Problem requirements
Would you give the number of lines below in which the string "computer" appears? Nothing else is needed.

[The input — start]

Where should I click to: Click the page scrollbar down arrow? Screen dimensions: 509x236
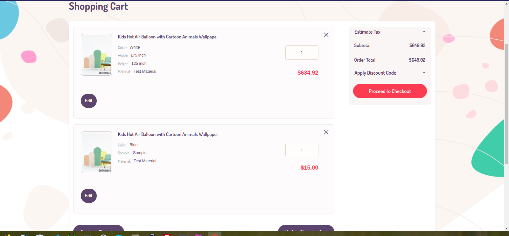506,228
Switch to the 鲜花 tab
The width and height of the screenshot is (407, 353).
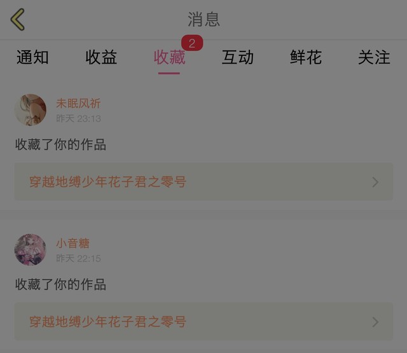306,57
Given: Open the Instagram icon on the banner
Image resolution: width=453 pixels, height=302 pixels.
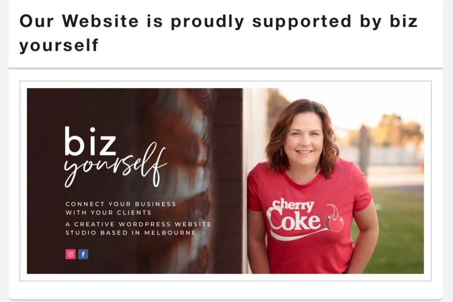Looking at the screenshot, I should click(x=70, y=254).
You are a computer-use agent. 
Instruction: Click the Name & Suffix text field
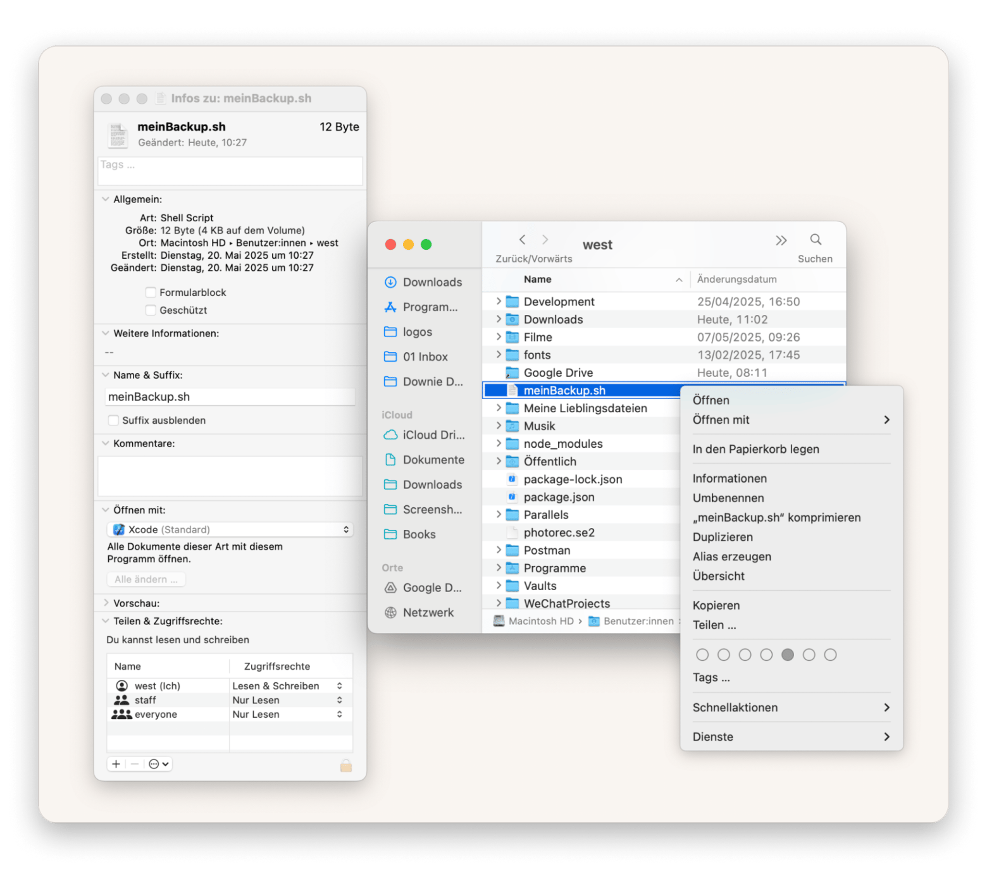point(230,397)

[The input — finish]
[The input — start]

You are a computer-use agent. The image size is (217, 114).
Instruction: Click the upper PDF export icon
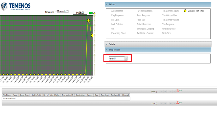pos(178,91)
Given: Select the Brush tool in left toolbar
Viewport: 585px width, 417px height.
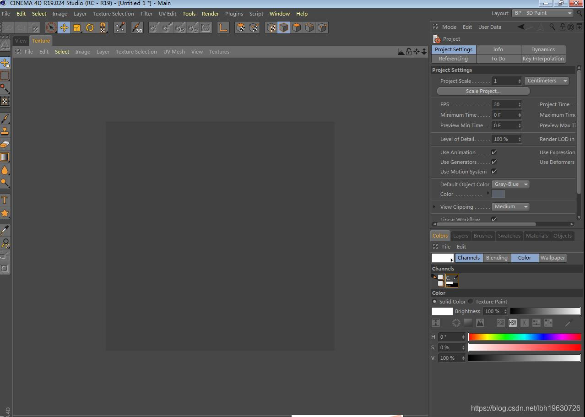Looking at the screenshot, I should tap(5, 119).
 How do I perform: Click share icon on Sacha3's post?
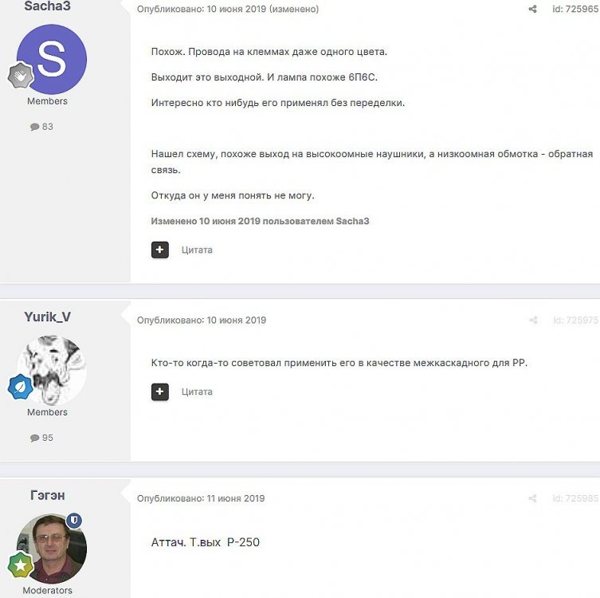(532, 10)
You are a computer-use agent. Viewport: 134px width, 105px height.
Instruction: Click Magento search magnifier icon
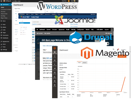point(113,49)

[The input — finish]

Task result
3